セキュキャン2019 参加記 (データベースゼミ)

8/13〜17に行われていたセキュリティ・キャンプ全国大会で、集中開発コースのX-III データベースゼミに参加してきました*1

事前学習からキャンプ期間中を通して経験したさまざまなことを、時系列順に振り返っていこうと思います。

事前学習

講師の方から講義資料をいただいていたのでそれを読みつつ、講師の方から一番最初のマイルストーンとして指定されていたごく単純なDBを実装しました。内容としては、

  • key-valueストア(Relational Databaseでなくてよい)
  • データの永続化、耐障害性はちゃんと実装する
  • インデクス構造は最初はC++のデータ構造(std::mapなど)を使って良い

というものです。 この最初のマイルストーンを達成した後は、自分の興味に応じて好きな方向にDBを拡張させていって良いという感じになっており、代表的な選択肢としては

  • トランザクションの並行並列実行を実現する
  • インデクス構造を自作する(B+木、ハッシュマップ等)
  • relational databaseに拡張する

などがありました。

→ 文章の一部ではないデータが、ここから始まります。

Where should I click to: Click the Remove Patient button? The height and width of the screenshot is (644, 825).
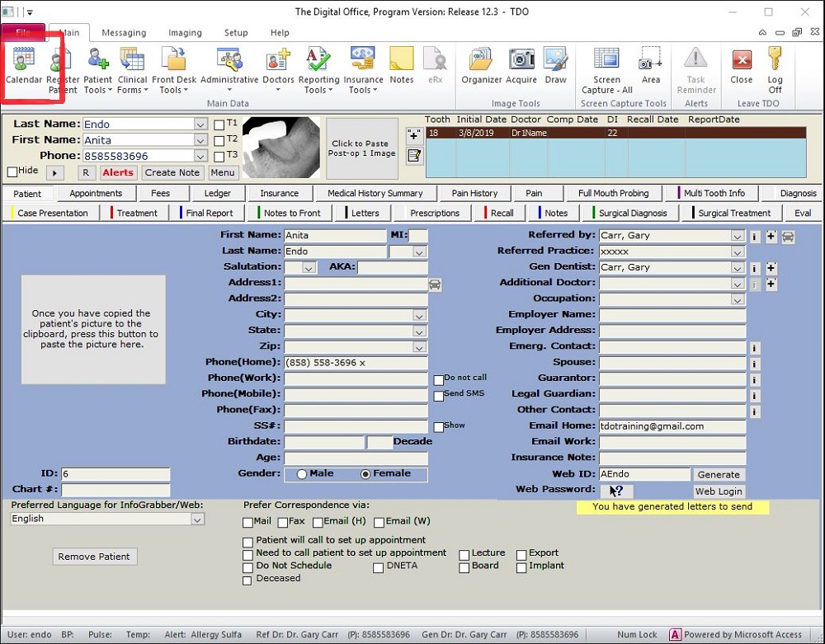coord(94,557)
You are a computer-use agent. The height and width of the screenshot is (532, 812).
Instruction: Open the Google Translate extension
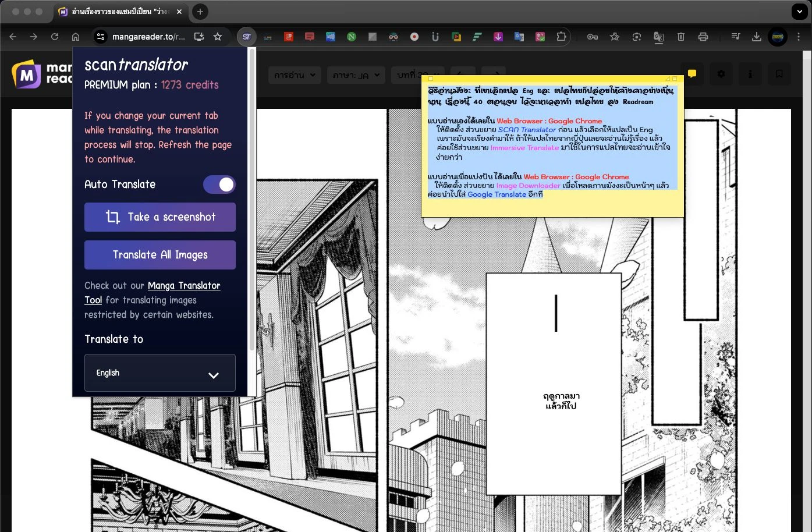519,37
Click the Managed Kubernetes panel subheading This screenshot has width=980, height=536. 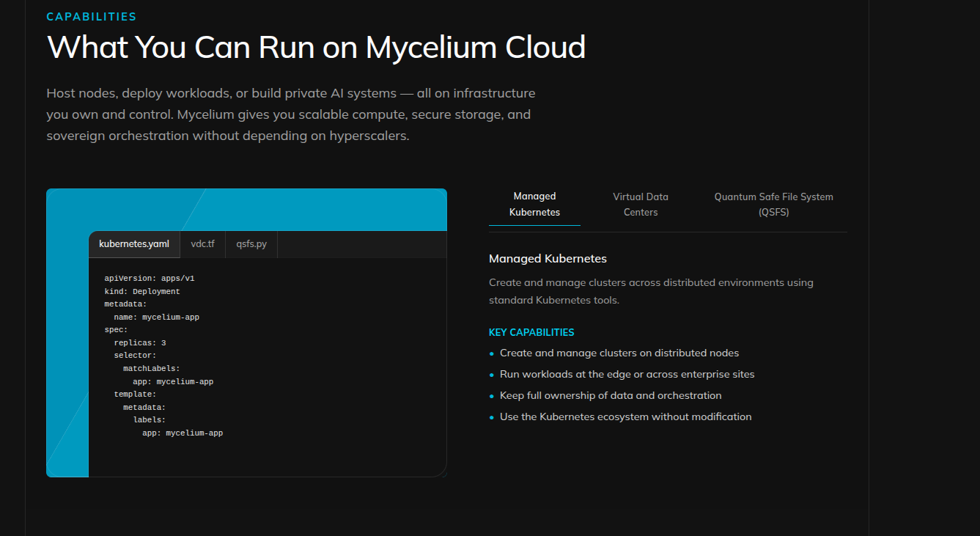pyautogui.click(x=548, y=259)
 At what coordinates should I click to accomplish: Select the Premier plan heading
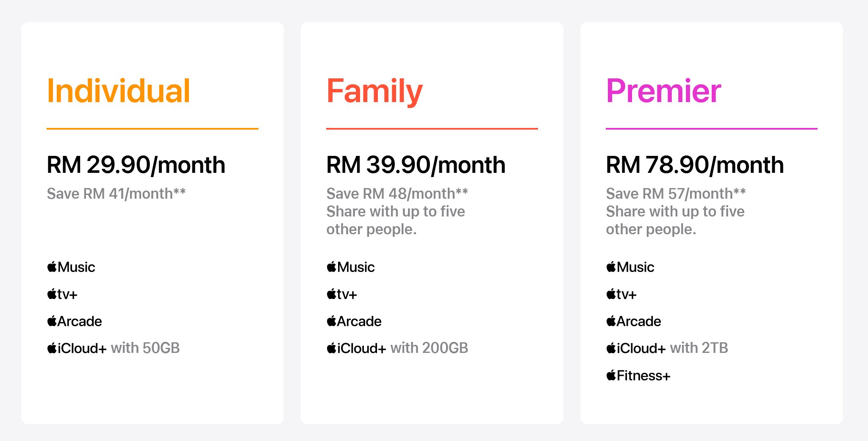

当初は自分はインデクス構造をやろうかなと考えていて、講師の方との事前のSkypeミーティングではそういっていたのですが、実装したり資料を読んだりしていくうちに並行並列制御の方が楽しそうという気持ちになりました。

1日目

開会式や共通講義、LT大会、グループワークなどがありました。

一番楽しかったのはグループワークです。今年のテーマは、同じ目標を持つキャンパー同士でチームを組み、キャンプ後の活動目標を立てるというものでした。私は普段は言語処理系やプログラムの静的解析などに興味があるのですが、Y-IIのCコンパイラゼミの受講生で似たような興味を持つ人が複数いたので、その人たちとチームを組みました。最近人気が増してきているCコンパイラゼミに合格するだけあってとても優秀な人が多く、お話ししていてとても刺激を受けました。セキュリティ・キャンプに来て言語処理系の話ができる友達がこんなにたくさんできるとは思っていなかったのでかなり嬉しかったです。

2日目

2日目からゼミの開発が始まりました。この日はトランザクションの並行制御に向けて、実装のデザインを大幅に変えました。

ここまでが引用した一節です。